Chez le Schrader (American Gigolo, 1980) adorateur de Bresson (Pickpocket, 1959), il convient de courir aussi, dear Indy, de faire des tours, des détours, jusqu’au féminin amour, retour à la flamme (à la femme) du foyer plutôt que repos mérité du guerrier, quoique. Durant ces instants de gérontophilie jolie, Mangold réussit son pari, ressuscite une attachante actrice, à un acteur de valeur (rematez Mosquito Coast, Weir, 1986, le couple en route et déroute qu’il dé/forme avec Helen Mirren) l’unit, la réunit. Un médiatique alunissage, un caméo d’Antonio Banderas, un Sallah sympa, le vil Vietnam hors-champ et la dérive des continents, le siège de Syracuse en sus : David Koepp, le scénariste de L’Impasse (De Palma, 1993), d’après des romans d’Edwin Torres, porté par un Pacino – au passage partenaire de Mademoiselle Allen au cœur du culotté Cruising (Friedkin, 1980), le film préféré des cinéphiles LGBT – au bout du rouleau, avide de se retirer, de se faire oublier, d’aller se dorer au bras de sa dulcinée sous de fantasmatiques palmiers, épaulé par Jez Butterworth (007 Spectre, Mendes, 2015), ne recule (devant le ridicule), il accumule, mais comme le Lelouch assez agité d’Itinéraire d’un enfant gâté (1988), il fait mouche avec une scène de calme confidentiel (fertile en confidences, formulées en confiance), de domesticité apaisée. D’un James au suivant, soulignons que Mads Mikkelsen croisa encore Casino Royale (Campbell, 2006), que la fine et (pas si) juvénile Phoebe Waller-Bridge co-écrivit en partie Mourir peut attendre (Fukunaga, 2021).
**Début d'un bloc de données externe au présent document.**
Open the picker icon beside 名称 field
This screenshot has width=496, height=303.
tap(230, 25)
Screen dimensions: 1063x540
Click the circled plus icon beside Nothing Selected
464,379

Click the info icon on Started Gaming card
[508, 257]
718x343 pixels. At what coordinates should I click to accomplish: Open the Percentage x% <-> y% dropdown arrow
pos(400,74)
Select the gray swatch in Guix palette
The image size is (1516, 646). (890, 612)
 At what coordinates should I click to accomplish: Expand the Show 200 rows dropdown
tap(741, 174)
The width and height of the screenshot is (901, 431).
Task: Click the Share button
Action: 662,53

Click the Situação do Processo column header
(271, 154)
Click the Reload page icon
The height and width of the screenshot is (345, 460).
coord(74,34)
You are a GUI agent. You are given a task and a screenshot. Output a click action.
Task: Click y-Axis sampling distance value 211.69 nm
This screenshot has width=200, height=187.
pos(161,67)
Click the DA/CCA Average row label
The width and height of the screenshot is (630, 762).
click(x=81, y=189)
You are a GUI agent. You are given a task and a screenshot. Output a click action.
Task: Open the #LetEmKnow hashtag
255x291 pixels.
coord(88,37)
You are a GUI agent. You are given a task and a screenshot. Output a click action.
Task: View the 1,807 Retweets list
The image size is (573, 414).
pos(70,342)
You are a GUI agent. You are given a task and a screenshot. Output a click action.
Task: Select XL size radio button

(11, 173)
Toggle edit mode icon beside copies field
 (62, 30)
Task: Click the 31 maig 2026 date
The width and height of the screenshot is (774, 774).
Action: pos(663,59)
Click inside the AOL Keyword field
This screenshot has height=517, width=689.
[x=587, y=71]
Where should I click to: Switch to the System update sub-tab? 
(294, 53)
De façon à la fois anecdotique et significative, Ford souffrit sur le set dans sa chair crépusculaire d’octogénaire, on dut modifier le calendrier, adapter en résumé sa temporalité à celle éphémère de l’humanité (du dinosaure en or), « machine molle » (Bill Burroughs) animée, condamnée à se détraquer (à traquer, à être traquée, cohorte à la Hitchcock, pas qu’au Maroc, cf. L’Homme qui en savait trop, 1956), morale adéquate d’un (long) métrage de son âge au sujet de l’âge, le « principe de plaisir » rattrapé in fine par celui dit de réalité, CQFD.